Though some were shocked to see Walt go so far as to jeopardize a kid’s life in the name of his endgame, it was but one example of the antihero “getting worse by the minute,” as series creator Vince Gilligan puts it.
Heading into the fifth, final and extended 16-episode season later this year, “We are following the same thread that we’ve been following for four seasons now,” Gilligan told TVLine at this weekend’s Writers Guild Awards, where Breaking Bad grabbed two top prizes. “We are essentially taking a good guy protagonist and turning him into a bad guy. Walter White still has a little further to go down that dark path that he’s very willfully put himself on.”
But why stick to such a path at all? Walt has vanquished the superlab boss who oft wished him dead, regained Jesse’s loyalty and long ago established himself as a premiere meth cook. Why not just cut bait, having come thisclose to arrest and/or death, and pursue a life of normalcy?
“That’s a good question,” Gilligan affirms. “Does Walt do what he does for the good of his family, or are there other reasons that he does the things he does? On some level, is it ego and self-aggrandizement? Does he feel good about the things he’s doing? Does he feel powerful?
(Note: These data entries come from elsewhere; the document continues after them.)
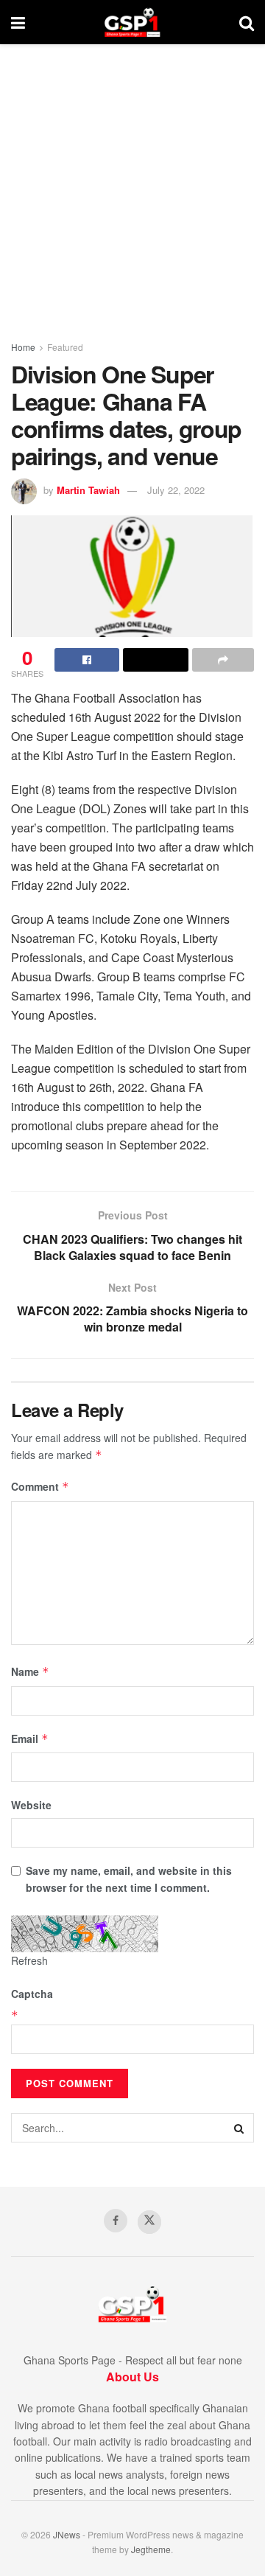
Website (31, 1804)
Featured (65, 347)
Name (30, 1671)
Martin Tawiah (88, 490)
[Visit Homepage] (132, 22)
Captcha (32, 1993)
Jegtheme (151, 2549)
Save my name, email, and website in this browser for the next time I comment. (129, 1878)
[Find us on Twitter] (149, 2222)
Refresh (29, 1960)
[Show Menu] (18, 22)
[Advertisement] (132, 184)
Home (23, 347)
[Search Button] (246, 22)
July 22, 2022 (176, 490)
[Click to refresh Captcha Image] (84, 1933)
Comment (40, 1486)
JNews (66, 2534)
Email (30, 1738)
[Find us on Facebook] (115, 2220)
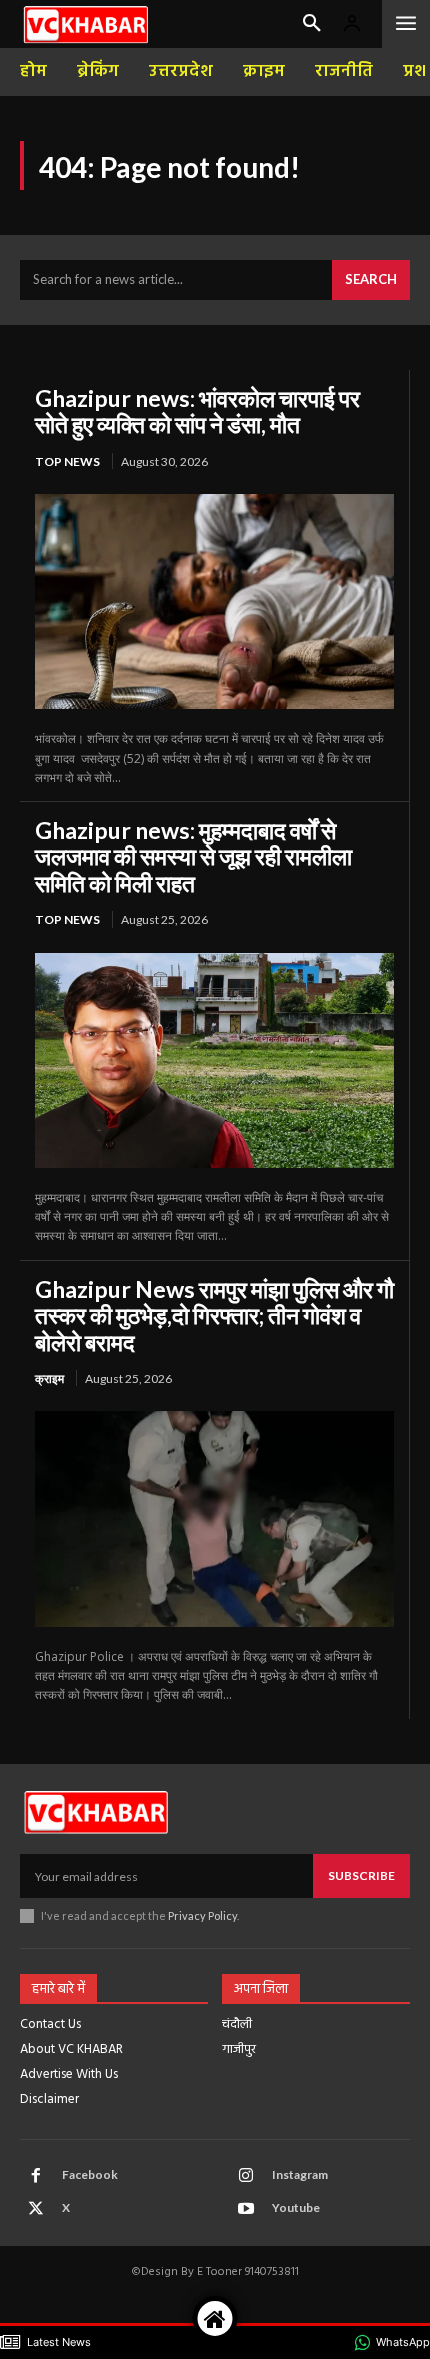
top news (67, 461)
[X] (36, 2209)
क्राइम (49, 1378)
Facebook (90, 2174)
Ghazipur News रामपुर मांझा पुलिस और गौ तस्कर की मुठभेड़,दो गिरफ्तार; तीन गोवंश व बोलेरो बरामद (214, 1315)
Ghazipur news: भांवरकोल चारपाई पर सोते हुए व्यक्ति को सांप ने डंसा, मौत (197, 411)
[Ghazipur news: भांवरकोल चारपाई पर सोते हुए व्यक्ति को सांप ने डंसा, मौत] (214, 601)
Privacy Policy (202, 1915)
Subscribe (361, 1875)
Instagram (300, 2174)
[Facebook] (36, 2176)
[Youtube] (246, 2209)
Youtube (296, 2207)
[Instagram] (246, 2176)
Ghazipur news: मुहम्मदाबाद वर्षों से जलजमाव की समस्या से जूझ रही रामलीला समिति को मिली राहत (193, 856)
Those are the questions I think one has to ask one’s self when they question whether or not he should cut bait.”
Another question facing Breaking Bad‘s swan song — which, some speculate, will be split into two batches — is the matter of who or what will replace Gus Fring as a formidable obstacle to Walt getting whatever it is that he wants.
Noting that Gus was a “wonderful character” played by “a wonderful actor” in Giancarlo Esposito, Gilligan acknowledges that the dapper don’s memorable demise “leaves a big void, and hopefully we fill it with Walter White and a few other characters perhaps.
“It’ll be different, but hopefully, just as interesting,” Gilligan adds. “You’re right, though – those are big shoes to fill.”